Next.js and the new App dir

In Next.js 13 you have a choice between regular pages directory or an app directory where every page (which becomes a URL) has to be called page.tsx.

No judgment here. It was a bit cryptic to rewrap my brain on how this works. In particular, the head.tsx is now different from the page.tsx and since both, in server-side rendering, need some async data I have to duplicate the await getMediaData() instead of being able to fetch it once and share with drop-drilling or context.

Vercel deployment

Wow! This was the most pleasant experience I've experienced in years. So polished and so much "just works". You sign in, with your GitHub auth, click to select the GitHub repo (that has a next.config.js and package.json etc) and you're done. That's it! Now, not only does every merged PR automatically (and fast!) get deployed, but you also get a preview deployment for every PR (which I didn't use).

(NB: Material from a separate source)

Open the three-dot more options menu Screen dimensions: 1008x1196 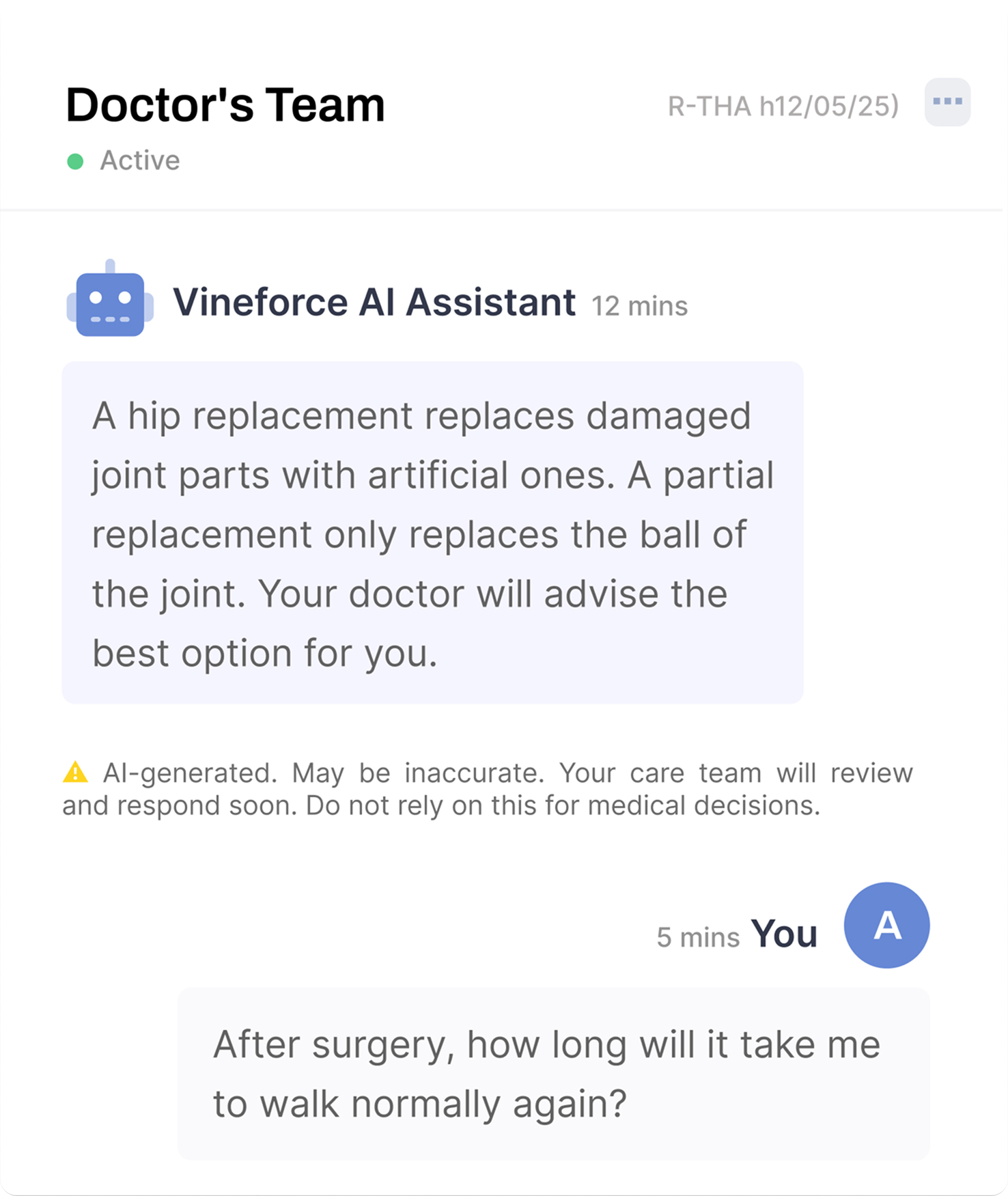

I'm still using the free hobby tier but god forbid this app gets serious traffic, I'd just bump it up to $20/month which is cheap. Besides, the app is almost entirely CDN cacheable so only the search XHR backend would linearly increase its load with traffic I think.

Well done Vercel!

Playwright and VS Code

Not the first time I used Playwright but it was nice to return and start afresh. It definitely has improved in developer experience.

Previously I used npx and the terminal to run tests, but this time I tried "Playwright Test for VSCode" which was just fantastic! There are some slightly annoying things in that I had to use the mouse cursor more than I'd hoped, but it genuinely helped me be productive. Playwright also has the ability to generate JS code based on me clicking around in a temporary incognito browser window. You do a couple of things in the browser then paste in the generated source code into tests/basics.spec.ts and do some manual tidying up. To run the debugger like that, one simply types pnpm dlx playwright codegen

`pnpm`

It seems hip and a lot of people seem to recommend it. Kinda like yarn was hip and often recommended over npm (me included!).

Sure it works and it installs things fast but is it noticeable? Not really. Perhaps it's 4 seconds when it would have been 5 seconds with npm. Apparently pnpm does clever symlinking to avoid a disk-heavy node_modules/ but does it really matter ...much?
It's still large:


❯ du -sh node_modules
468M    node_modules

A disadvantage with pnpm is that GitHub Dependabot currently doesn't support it :(
An advantage with pnpm is that pnpm up -i --latest is great interactive CLI which works like yarn upgrade-interactive --latest

`just`

just is like make but written in Rust. Now I have a justfile in the root of the repo and can type shortcut commands like just dev or just emu[TAB] (to tab autocomplete).

In hindsight, my justfile ended up being just a list of pnpm run ... commands but the idea is that just would be for all and any command under one roof.

End of the day, it becomes a nifty little file of "recipes" of useful commands and you can easily string them together. For example just lint is the combination of typing pnpm run prettier:check and pnpm run tsc and pnpm run lint.

Pico.css

A gorgeously simple looking pure-CSS framework. Yes, it's very limited in components and I don't know how well it "tree shakes" but it's so small and so neat that it had everything I needed.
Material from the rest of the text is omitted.